Ormai, batti e ribatti, l’abbiamo finalmente capita: l’unico normale, corrispondente al canone e alla norma, è lui, il poderoso generale Vannacci. Lo si capisce da quel che dice e dalla terminologia utilizzata per dirlo.
Nell’ultima miseria che ci ha regalato si avvale, come bevesse un bicchiere d’acqua, dell’aggettivo “disabile” che, come tutti sanno, significa “non abile”. Rispetto a cosa? Al canone aureo, cioè a lui e a tutti quelli che gli fanno la ola.

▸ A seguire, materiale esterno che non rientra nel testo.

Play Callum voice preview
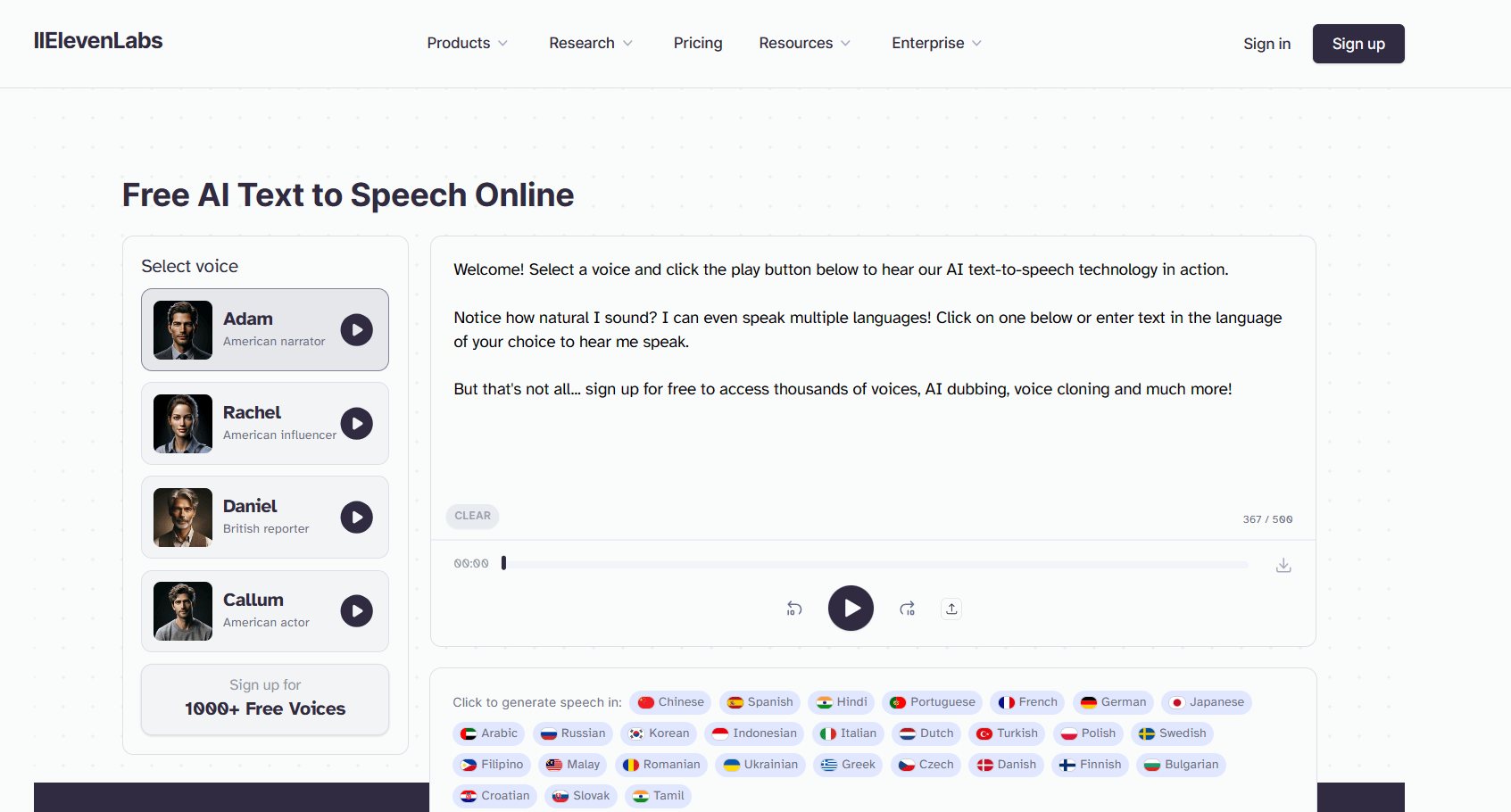 coord(356,611)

Qualcuno di questi tifosi dovrebbe avere tuttavia la compiacenza di dirgli che il termine più appropriato per questi meravigliosi studenti è “diversamente abile”.
Perché quelli che lui chiama disabili hanno una tale abilità nell’affettività, nella tenerezza e in altri talenti che lui, che quell’affetto, quella tenerezza e quei talenti non li ha mai ricevuti, manco se li sogna.
E allora, caro generale, la domanda nasce spontanea: “ma non è che il vero disabile, inteso qui come persona incapace di provare empatia verso gli altri, è proprio lei e tutti quelli che la portano in palmo di mano?”